Meta unveils AI Speech Generator: Voicebox

• Meta unveiled AI-based speech generation model called Voicebox.
• The model can convert text to speech and match audio style based on a two-second sample.
• It can also edit recordings, support six languages, and be used by virtual assistants, content creators, and users with accessibility needs.

Meta Unveils Speech Generation AI: Voicebox

Meta, the parent company of Facebook and Instagram, has announced the launch of its new AI-based speech generation model called Voicebox. According to the company, this model is capable of converting text into speech while matching an audio style based on a two-second sample.

Voicebox Features

Voicebox’s features include editing existing recordings to remove background noise as well as creating speech that is modeled on diverse samples. Additionally, it can translate texts into different languages and read the translated text in the speaker’s original voice in English, French, German, Spanish, Polish or Portuguese.
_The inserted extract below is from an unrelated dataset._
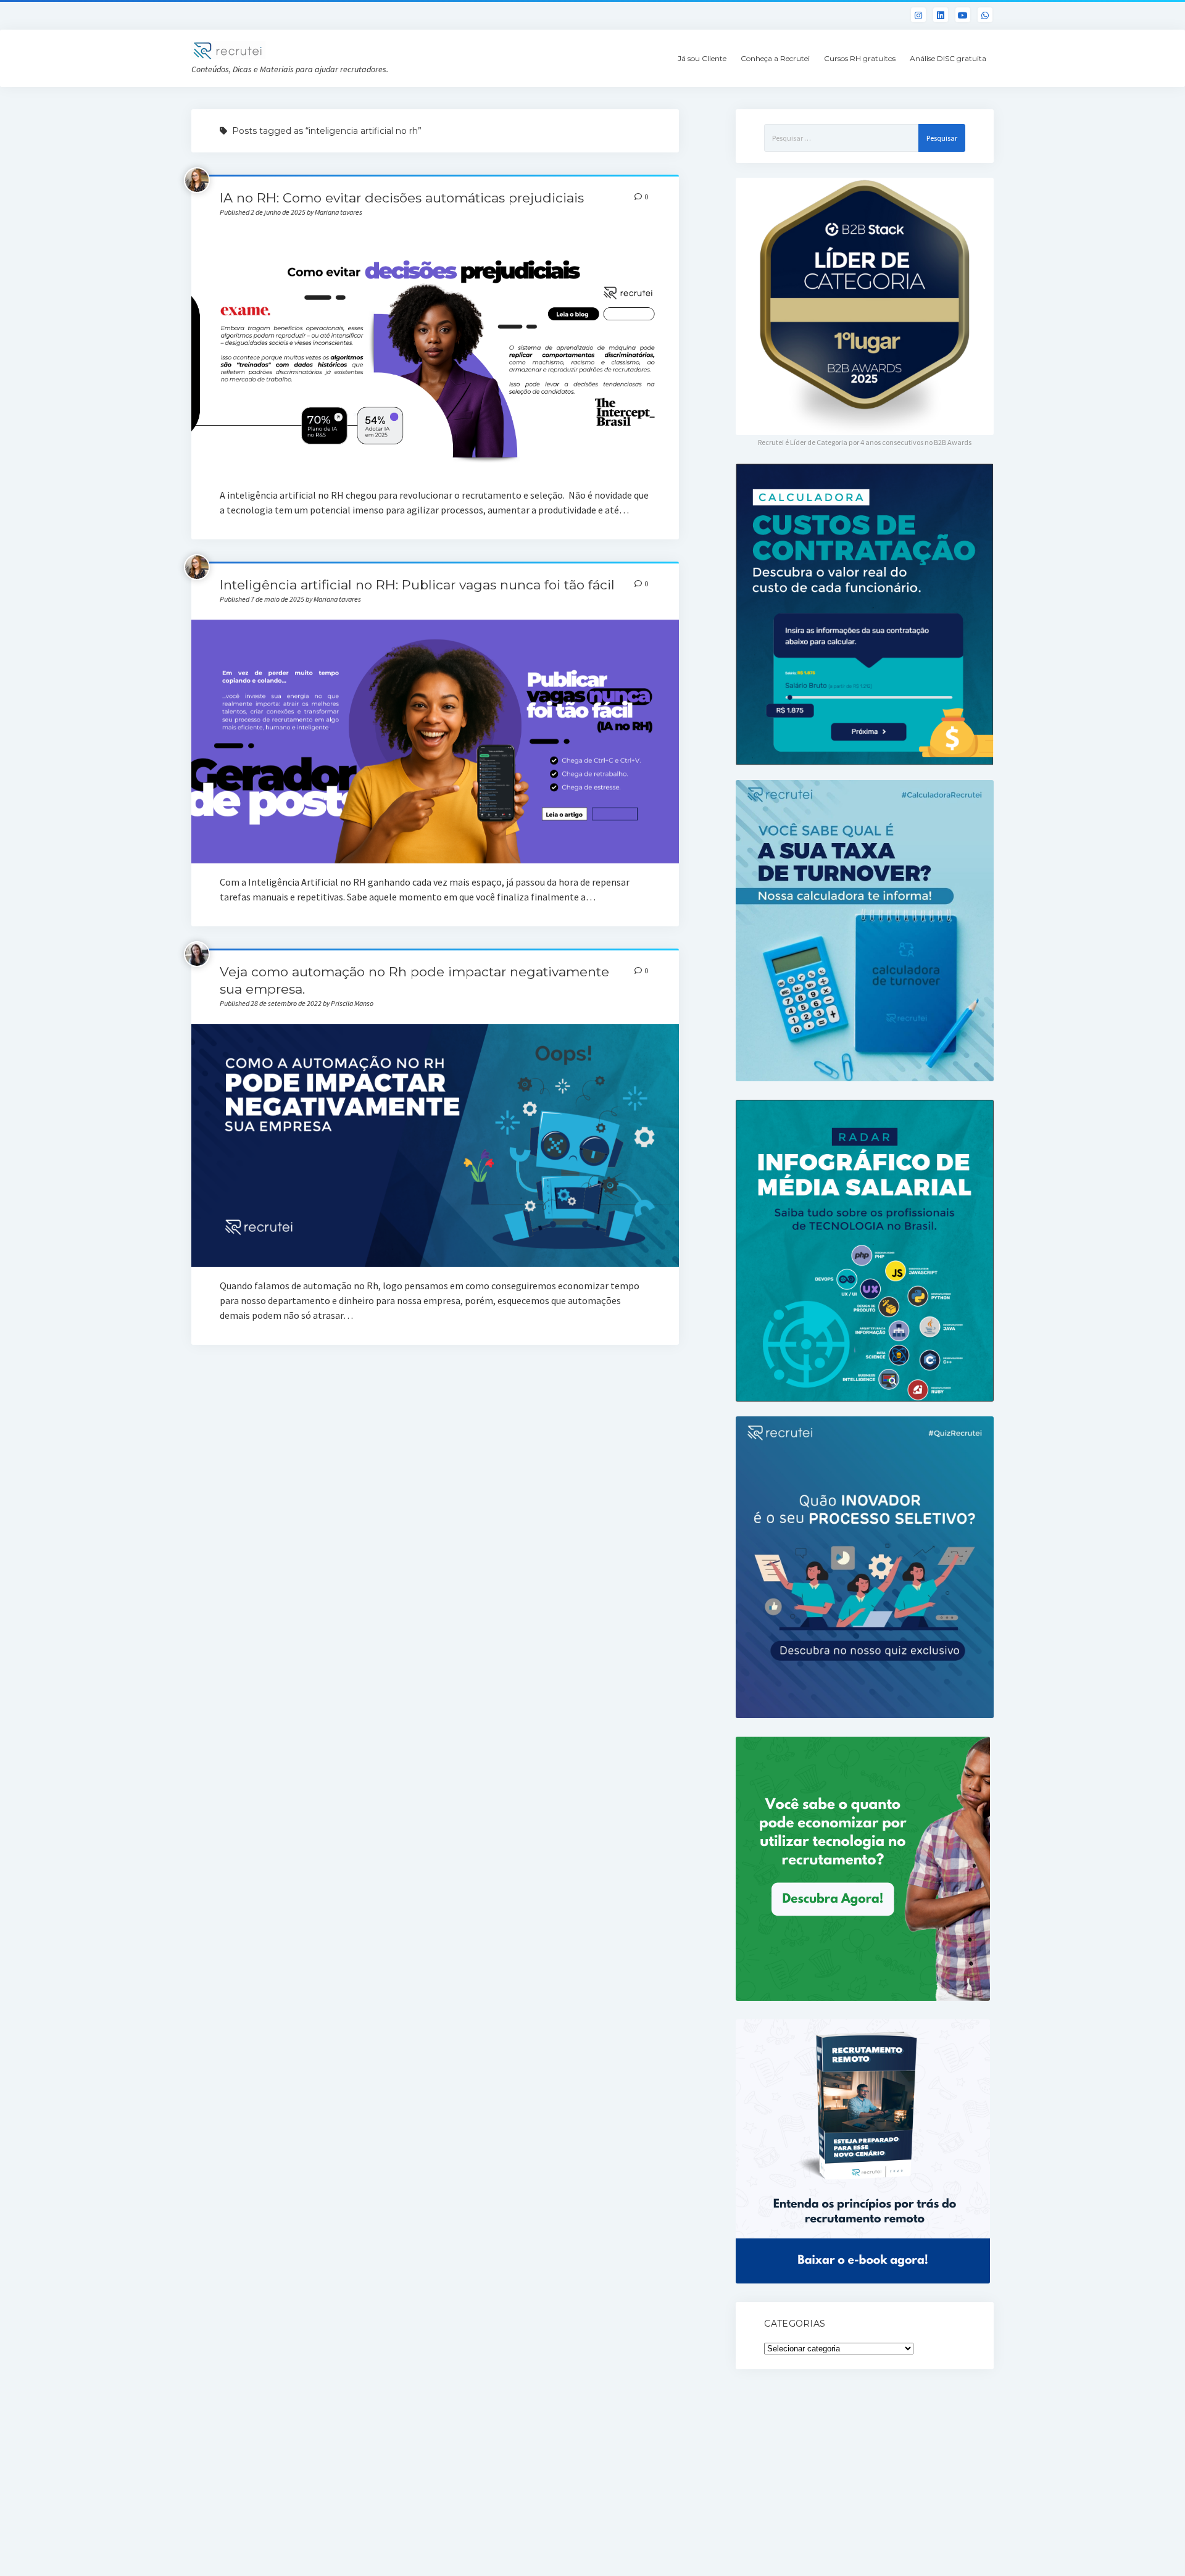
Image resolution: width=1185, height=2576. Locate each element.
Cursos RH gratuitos (860, 58)
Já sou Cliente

Potential Uses for Voicebox

Voicebox could be used by various groups of people including virtual assistants within Metaverse as well as content creators who need realistic voices for their projects. The tool can also be beneficial for users with accessibility needs who require text-to-speech technology to access digital content more easily.

Other AI Models

In addition to Voicebox, other similar AI models are being developed in order to further enhance user experience with voice technology such as natural language processing (NLP) and automatic speech recognition (ASR). These models are designed to provide better accuracy when understanding spoken commands or requests from users.


Overall, Meta’s new Voicebox AI model promises more realistic voices for virtual assistants and non-player characters while providing potential benefits for content creators and users with accessibility needs alike. With more advancements in voice technologies like NLP and ASR expected in the near future; developers are continuing to push the boundaries of what is possible with these types of tools.